A las 4 de la mañana regresó la luz. Un par de orientales lejanos habían desertado en el interregno. El uruguayo se levantó con su discreción de espía a cambiar la yerba del mate. La anciana me entregó la revista Vuelta y me dijo:

—Creo que hay algo que te va interesar.

Cuando se marchó, abrí la revista desganado —nada de su tapa me interesaba en particular—, pero me encontré con las hojas manuscritas en su interior. Tardé una semana en comprender por qué me había dejado aquel recado: yo le había dicho que buscaba material para una novela, sin aclararle que ya tenía mi propia trama y que lo que precisaba era documentación.

La historia que la anciana me contaba en las hojas de agenda manuscritas era sobre su matrimonio. Había estado casada durante sesenta años con un buen hombre, Demian. Habían tenido dos hijos. Súbitamente, del mismo modo que se había cortado la luz, completamente inesperado, aparecían en el relato referencias, pudorosas, a la vida sexual de la pareja: era un milagro que hubiesen tenido dos hijos, ponderaba, porque habían sido escasos los encuentros conyugales. Demian era completamente mudo en la cama, no hablaba ni antes ni después. Inmediatamente después de cada encuentro conyugal, Demian se bañaba. A veces tardaba tanto bajo la ducha, que ella ya estaba dormida cuando él regresaba a la cama. Siempre lo hacían con la luz apagada.
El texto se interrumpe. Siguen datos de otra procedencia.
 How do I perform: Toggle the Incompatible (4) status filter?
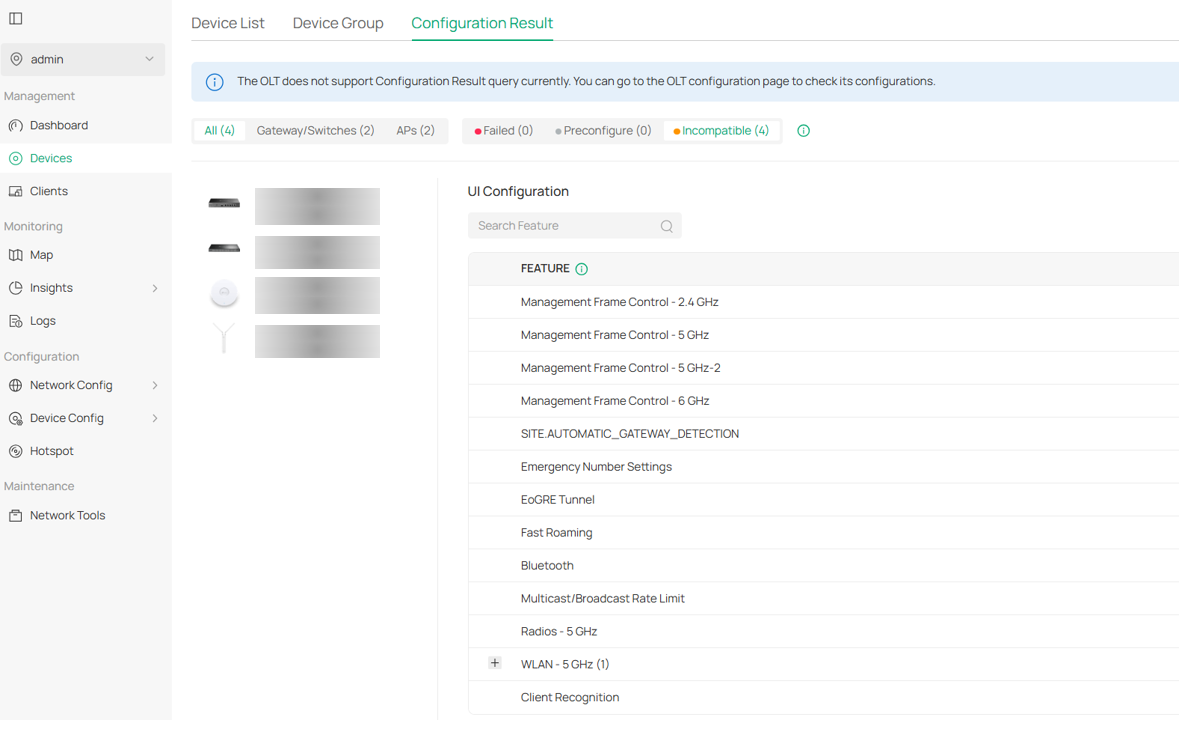coord(721,131)
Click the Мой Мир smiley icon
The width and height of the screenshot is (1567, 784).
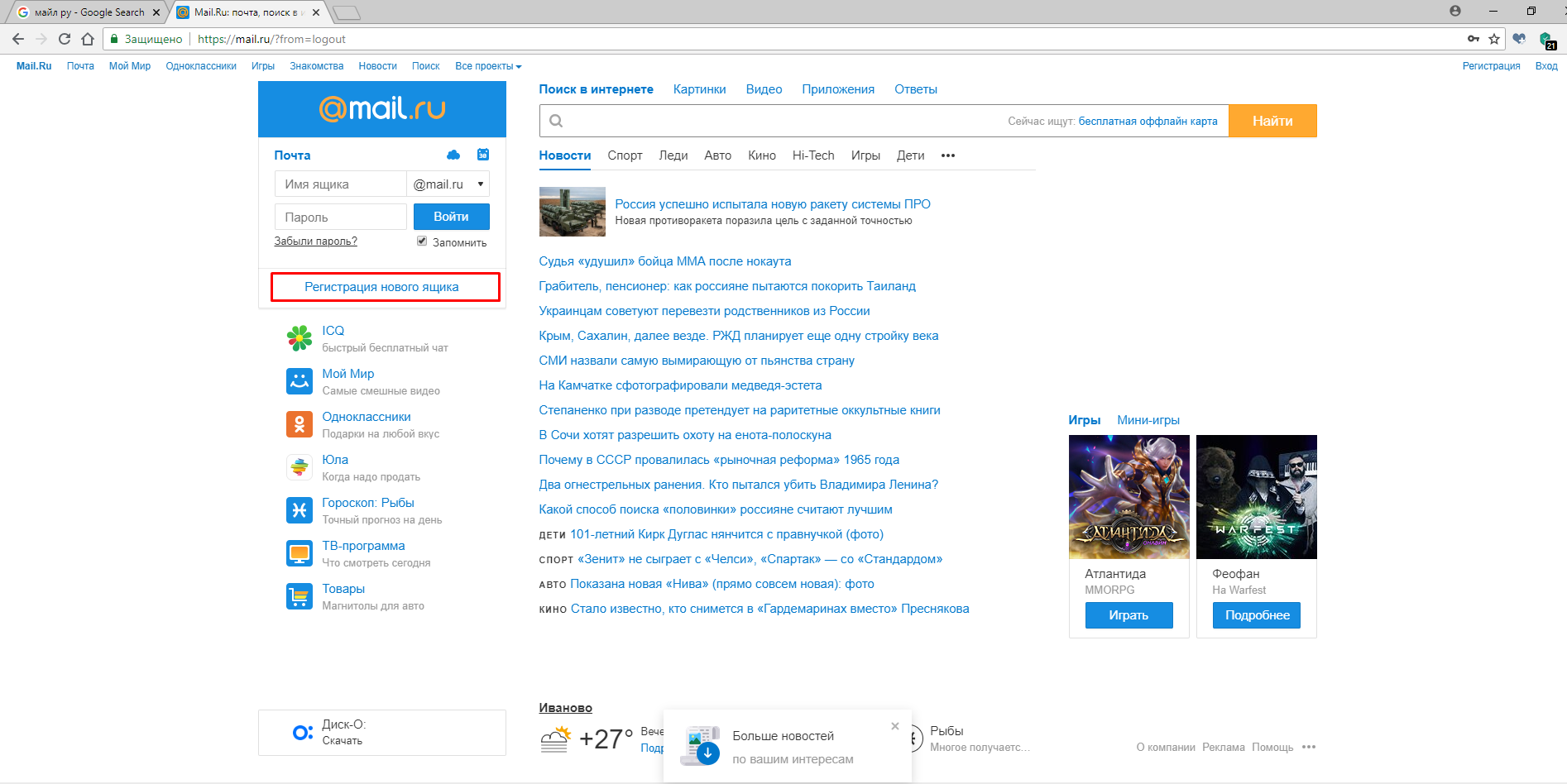[299, 381]
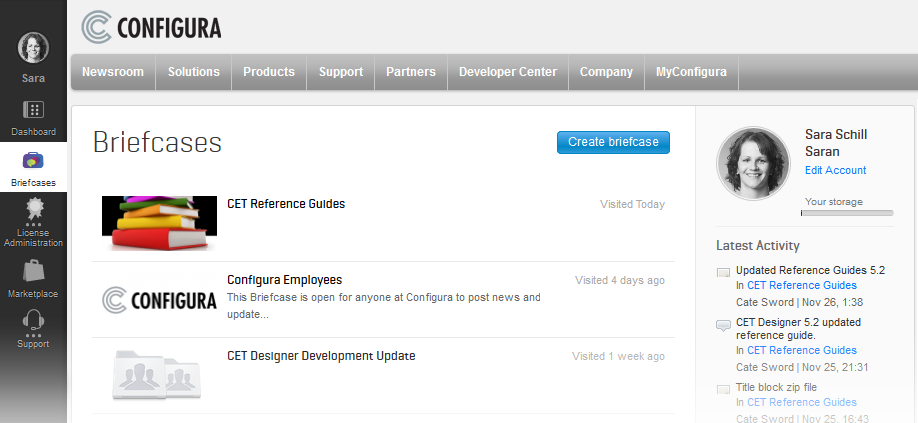Image resolution: width=918 pixels, height=423 pixels.
Task: Click the Edit Account link
Action: [x=835, y=170]
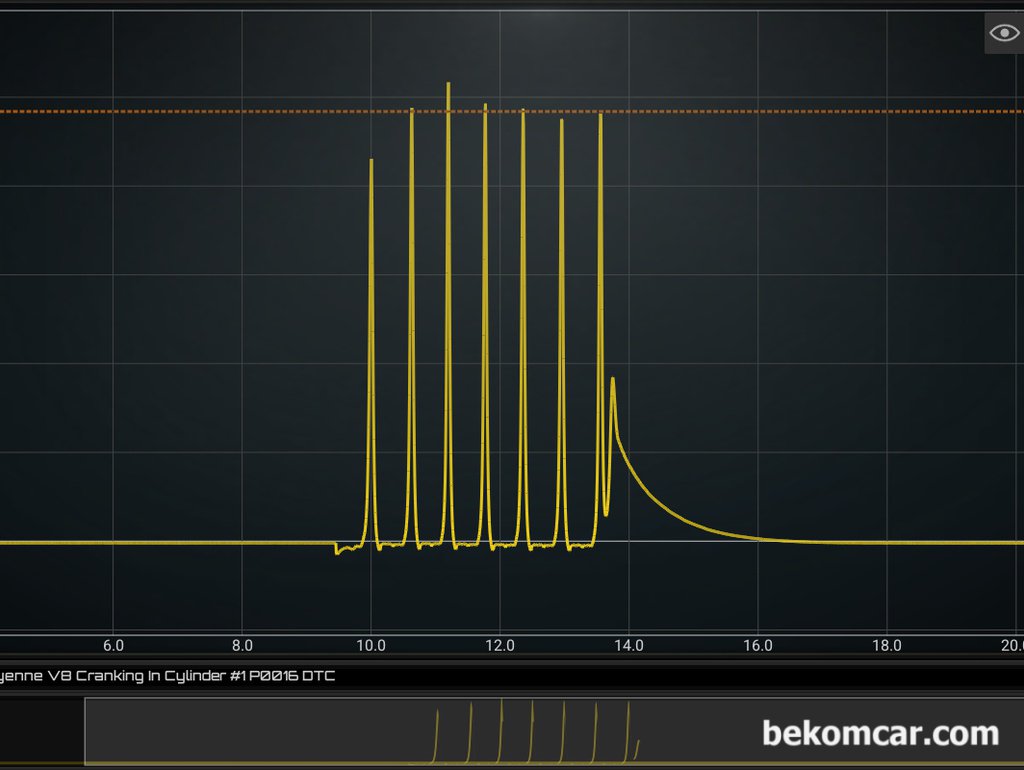Click the 14.0 time axis label
This screenshot has width=1024, height=770.
(629, 646)
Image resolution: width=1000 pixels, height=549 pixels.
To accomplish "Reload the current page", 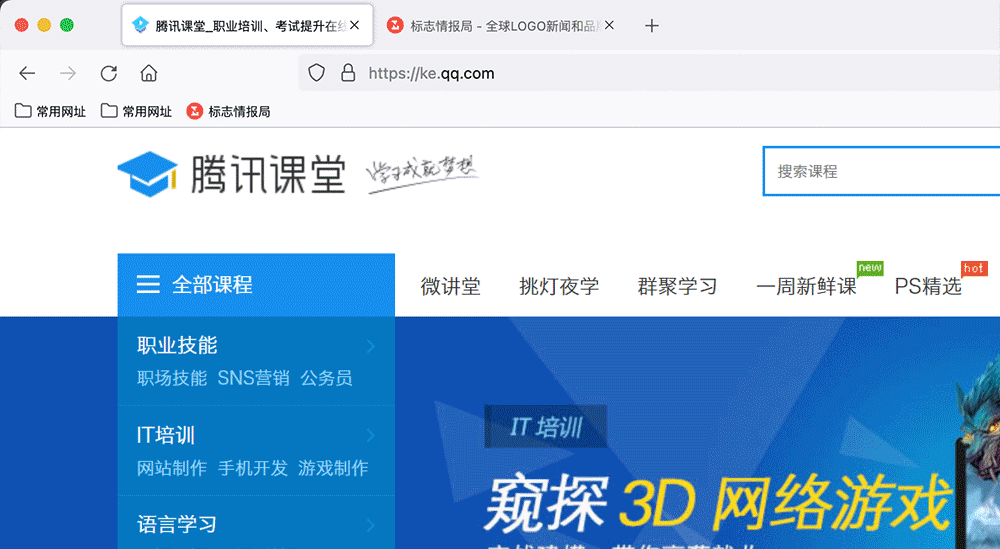I will [109, 73].

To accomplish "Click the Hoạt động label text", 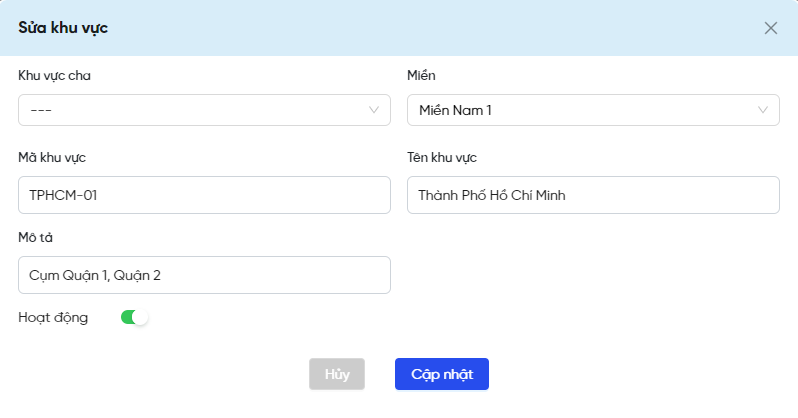I will pyautogui.click(x=53, y=317).
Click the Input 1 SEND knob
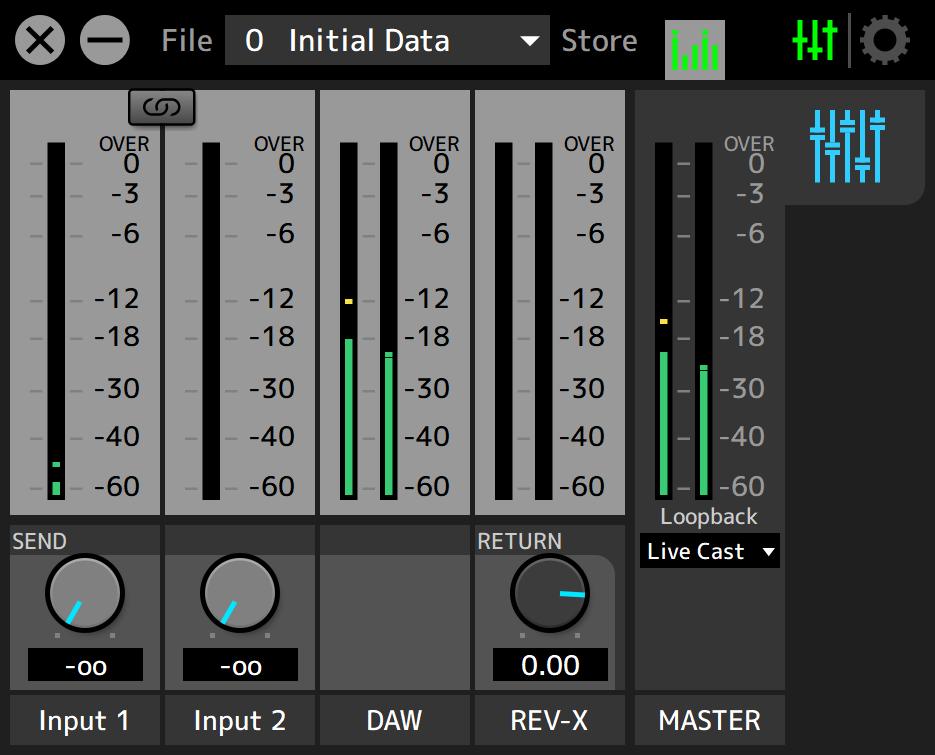This screenshot has width=935, height=755. click(x=85, y=593)
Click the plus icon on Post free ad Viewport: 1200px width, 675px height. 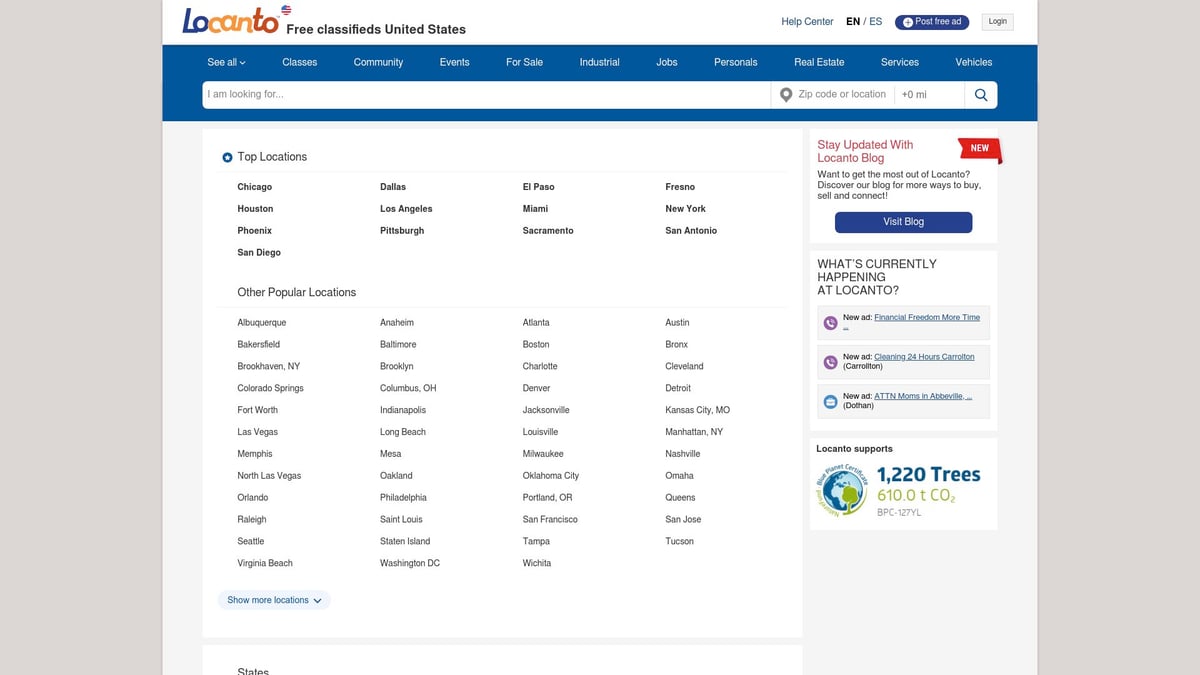pos(908,21)

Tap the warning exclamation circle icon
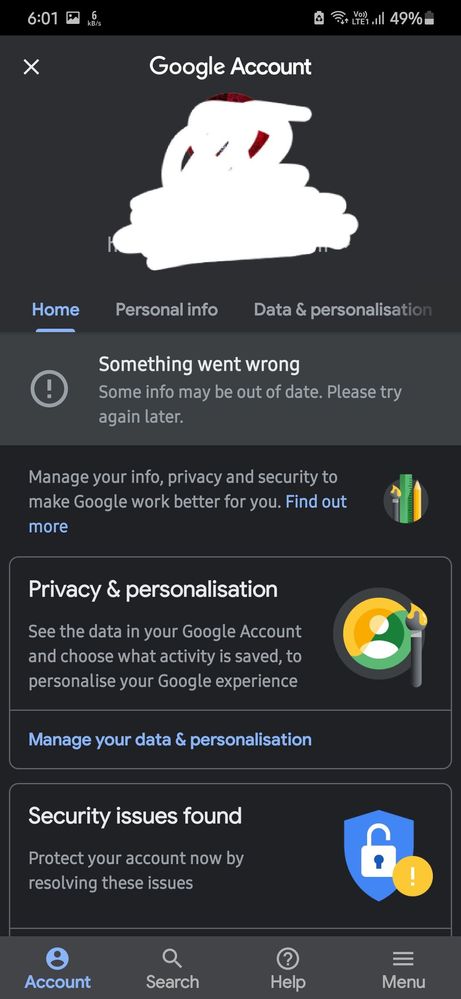pos(49,388)
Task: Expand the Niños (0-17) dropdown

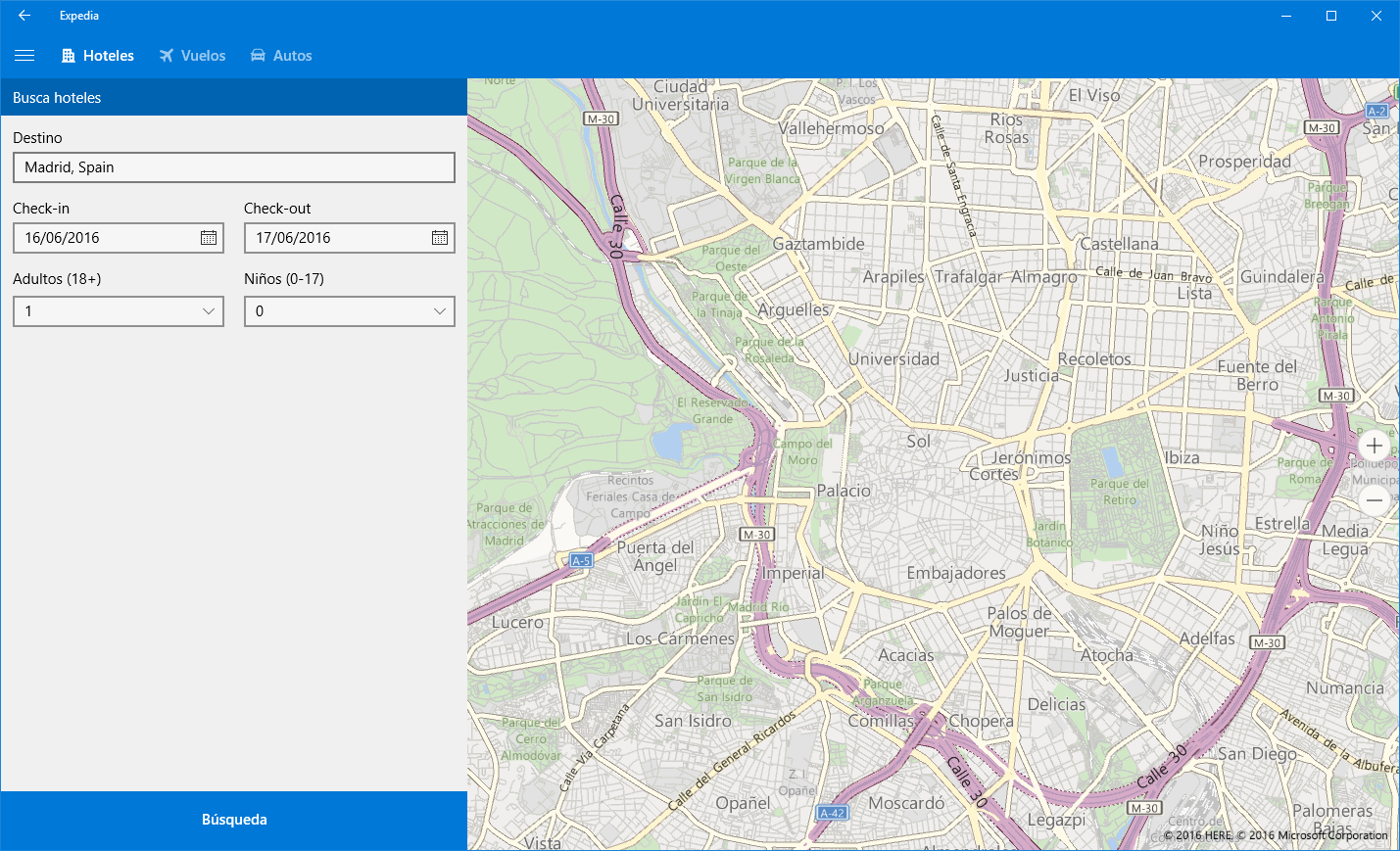Action: pos(350,311)
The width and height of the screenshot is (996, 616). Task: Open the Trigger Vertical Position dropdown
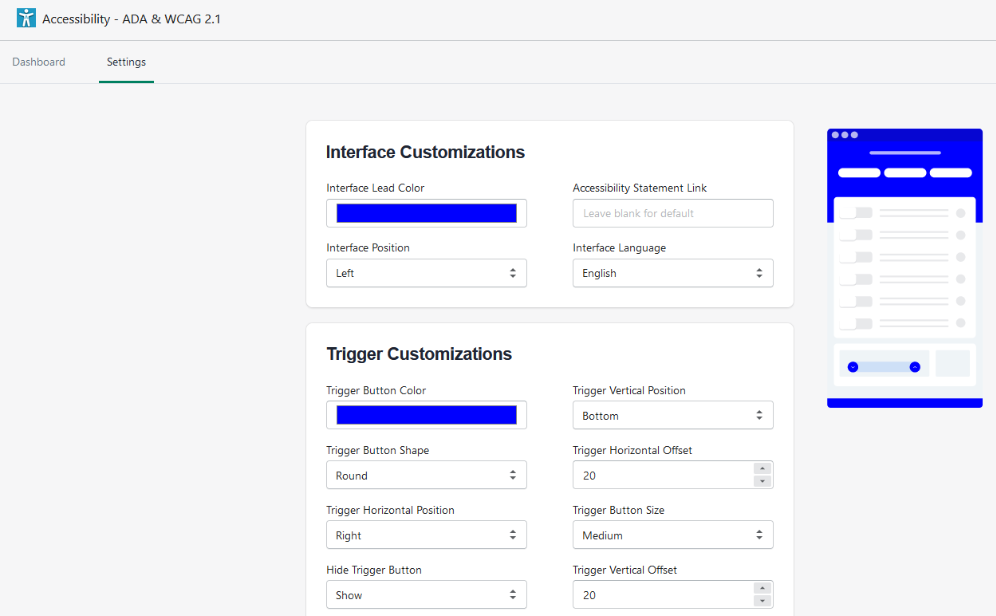[672, 415]
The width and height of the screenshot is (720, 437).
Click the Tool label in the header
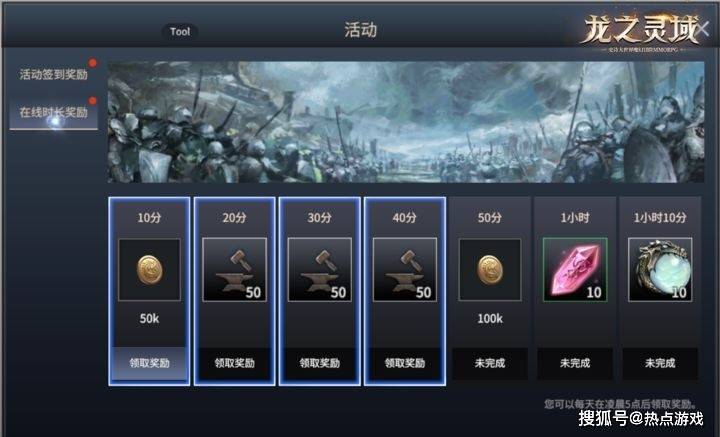180,32
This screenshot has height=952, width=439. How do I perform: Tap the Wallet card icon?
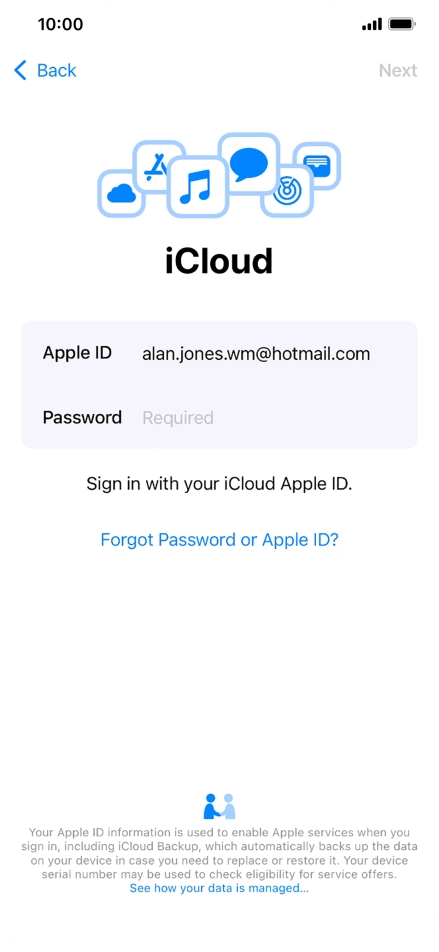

Una noche, alrededor de un año después del nacimiento de su segundo hijo, mientras aceptaba a su marido en la cama, llegó de la calle el ruido de lo que parecía un disparo, y un grito. Ella, instintivamente, prendió la luz de su velador. El hombre que saltó de la cama, se arropó con una sábana y salió corriendo, escribía, no era Demian. Unos minutos después, Demian entró en la habitación, fue a bañarse y regresó a la cama. Ella y Demian siguieron casados y juntos, nunca hablaron de aquel suceso ni volvió a haber intimidad en la pareja. Con el tiempo, llegó a dudar de lo que había visto. Pero no podía quitarse de la memoria la idea de que el rostro del hombre furtivo era semejante al de su hijo mayor. En la madrugada, relativizaba con su letra menuda, uno puede ver cualquier cosa, como pudo habernos ocurrido durante aquel apagón en la biblioteca.

Doblé prolijamente las pequeñas hojas, las guardé en el bolsillo trasero de mi pantalón, y regresé caminando a mi ambiente y medio, en una Buenos Aires espectral que amanecía contra su voluntad. No sé a dónde fueron a parar aquellas hojas, pero ocupan el primer lugar en mi monumental osario de cosas valiosas perdidas. Posiblemente hayan sido víctimas del laverrap. Ahora forman parte de la biblioteca secreta del universo.